Published: Thursday, April 20 1995 12:00 a.m. MDT

"Tommy Boy" manages to get some laughs out of its teaming of two "Saturday Night Live" regulars — Chris Farley and David Spade. And while these guys have comic talent, they need to tone it down for the big screen.

The story has Farley as the title character, Tommy Callahan Jr., who is a clumsy loser. When he's forced to take over the family business, an auto parts company that is the lifeblood of his small hometown, Sandusky, Ohio, Tommy doesn't have a clue. So, Big Tom Sr. (Brian Dennehy) assigns his right-hand man, sarcastic and obnoxious Richard Hayden (Spade), to show Tommy the ropes.

The bulk of the film has Tommy and Richard on the road together, trying to follow the super-salesman example of Big Tom. But Richard is so snide and Tommy is so crazed, they scare off the customers.
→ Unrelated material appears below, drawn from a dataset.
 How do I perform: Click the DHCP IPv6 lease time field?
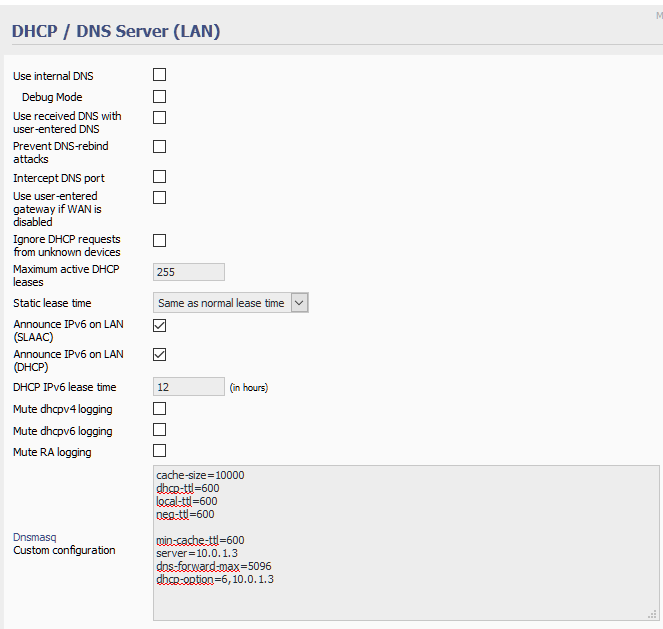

Meanwhile, the owner of a national auto-parts chain (Dan Aykroyd in an extended but un-billed cameo) is trying to buy Big Tom's company, and if he does, the whole town will go under. If that's not enough, Big Tom's new wife (Bo Derek) and her "son" (Rob Lowe) are using sabotage to facilitate the sale. (When Tommy meets his new stepmother as she climbs out of a swimming pool wearing a bikini, he says, "She's like a 10!")

This is predictable and very silly stuff, but there are some solid laughs, and director Peter Segal ("Naked Gun 331/3: The Final Insult") even manages to get Farley and Spade to develop their characters before it's over. Surprisingly, however, some of the biggest laughs come from Rob Lowe, whose deadpan slapstick is well-played.

There are scenes in "Tommy Boy" that are far too vulgar for children, however, despite the PG-13 rating — including a lengthy series of infantile masturbation jokes during a motel sequence. The rating is also for profanity, violence and nudity.